**Extract to read:**
SEM images (Fig. 2) of the aqueous-based microwaved NiFe catalysts after deposition (Fig. 2a–d) show a network of particles ca. a few hundred nanometers in diameter. This morphology is assumed to have been created during the microwave process when the carbonate species decomposes and releases CO₂. EDS measurements (ESI,† S3) show an even distribution of Ni and Fe throughout the catalyst. SEM images of the NiFeS (Fig. 2e–h) show a more fractal structure with sharp edges. EDS measurements of the NiFeS (ESI,† S3) also show an evenly distributed overlay of Ni, Fe, and S throughout. TEM images of the catalysts prior to deposition (ESI,† S1) further show that instead of individual particles, both the NiFe and NiFeS exist as an unstructured network. No crystalline structures were detected at a scale of 20 μm, and X-ray diffractograms of both catalysts showed no diffraction spots, thus indicating that both catalysts are more amorphous with a low degree of crystallinity.

Fig. 2 SEM images of NiFe (a–d) and (e–h) NiFeS electro-deposited on FTO coated glass at four different magnifications.

**Work to do:**
Answer from the passage on the NiFe and NiFeS catalysts:
(a) Besides Ni and Fe, which element did EDS show distributed throughout the NiFeS?
(b) On what substrate were the catalysts electro-deposited for the SEM images?
(c) What did the X-ray diffractograms of both catalysts show?
The data after this point is separate from the passage on the NiFe and NiFeS catalysts.

**Information supplied:**
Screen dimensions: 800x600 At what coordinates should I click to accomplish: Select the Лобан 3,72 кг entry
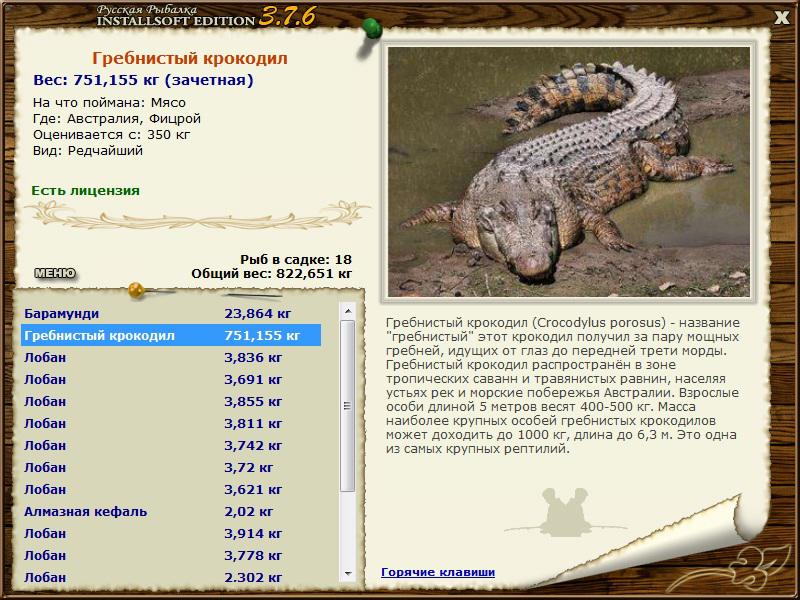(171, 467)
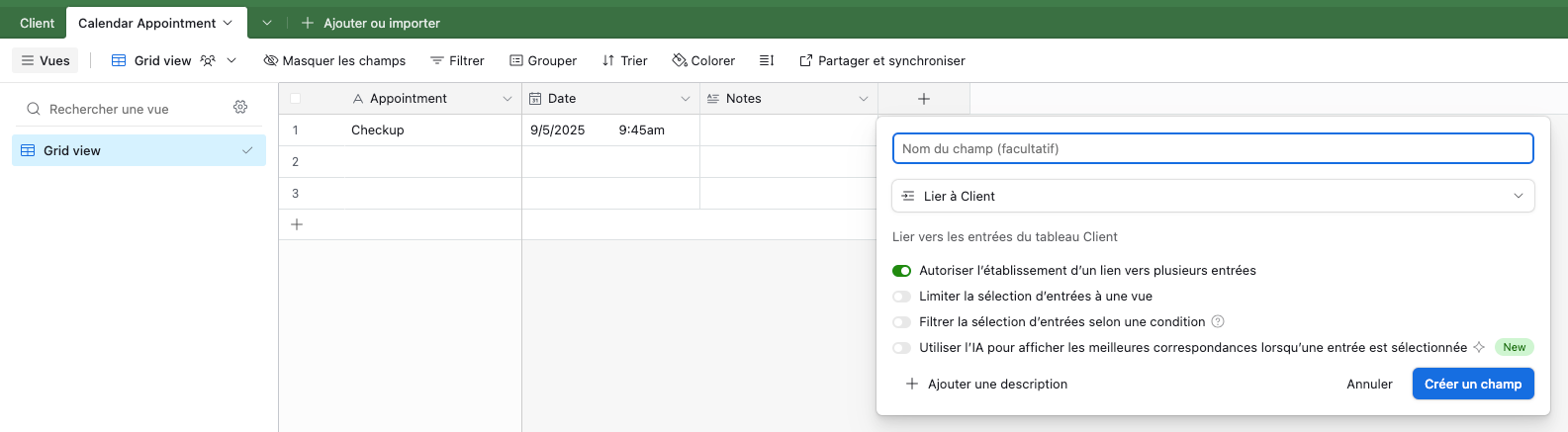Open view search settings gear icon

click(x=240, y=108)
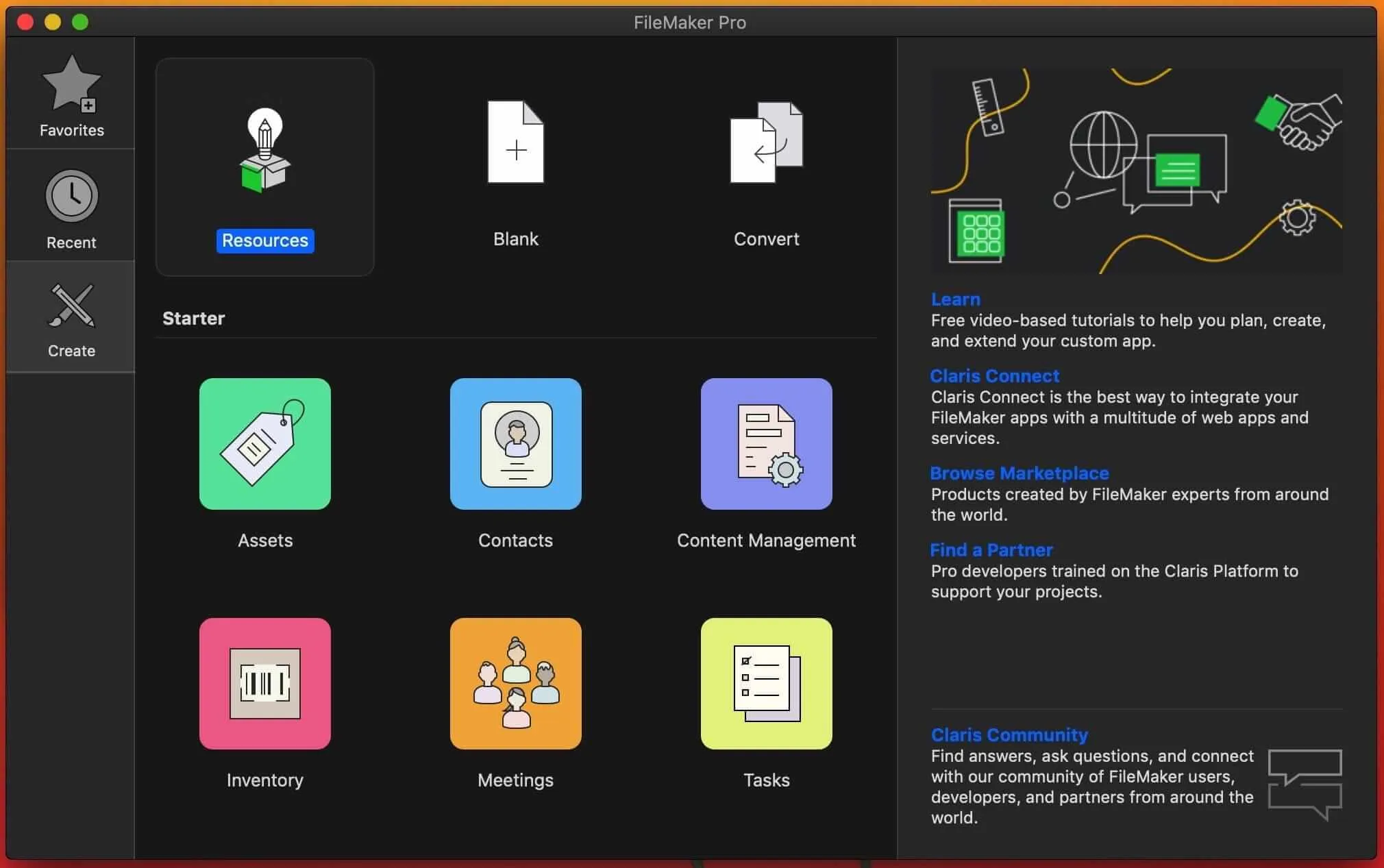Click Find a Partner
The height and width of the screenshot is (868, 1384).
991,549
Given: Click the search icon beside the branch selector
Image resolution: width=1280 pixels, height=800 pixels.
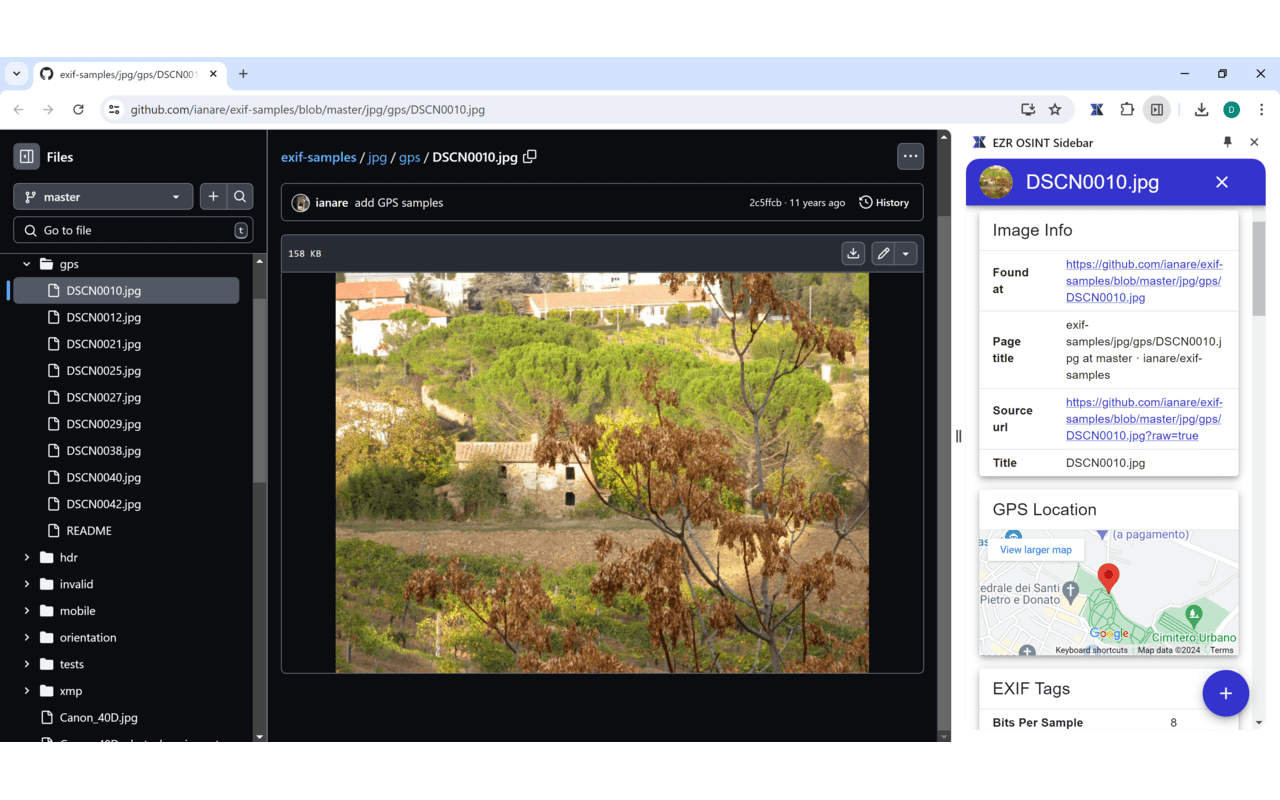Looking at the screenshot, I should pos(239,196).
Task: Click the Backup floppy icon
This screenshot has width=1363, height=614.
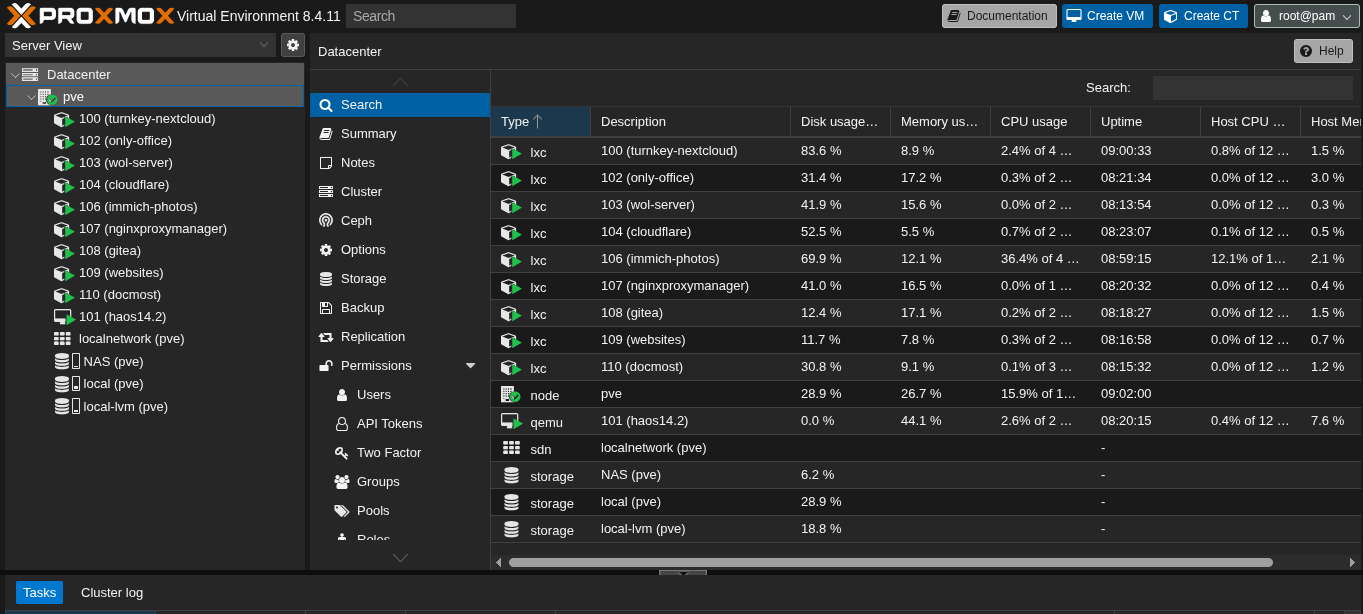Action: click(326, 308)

**Output below:**
(a) S (sulfur).
(b) FTO coated glass.
(c) No diffraction spots, which indicated that both catalysts are more amorphous with a low degree of crystallinity.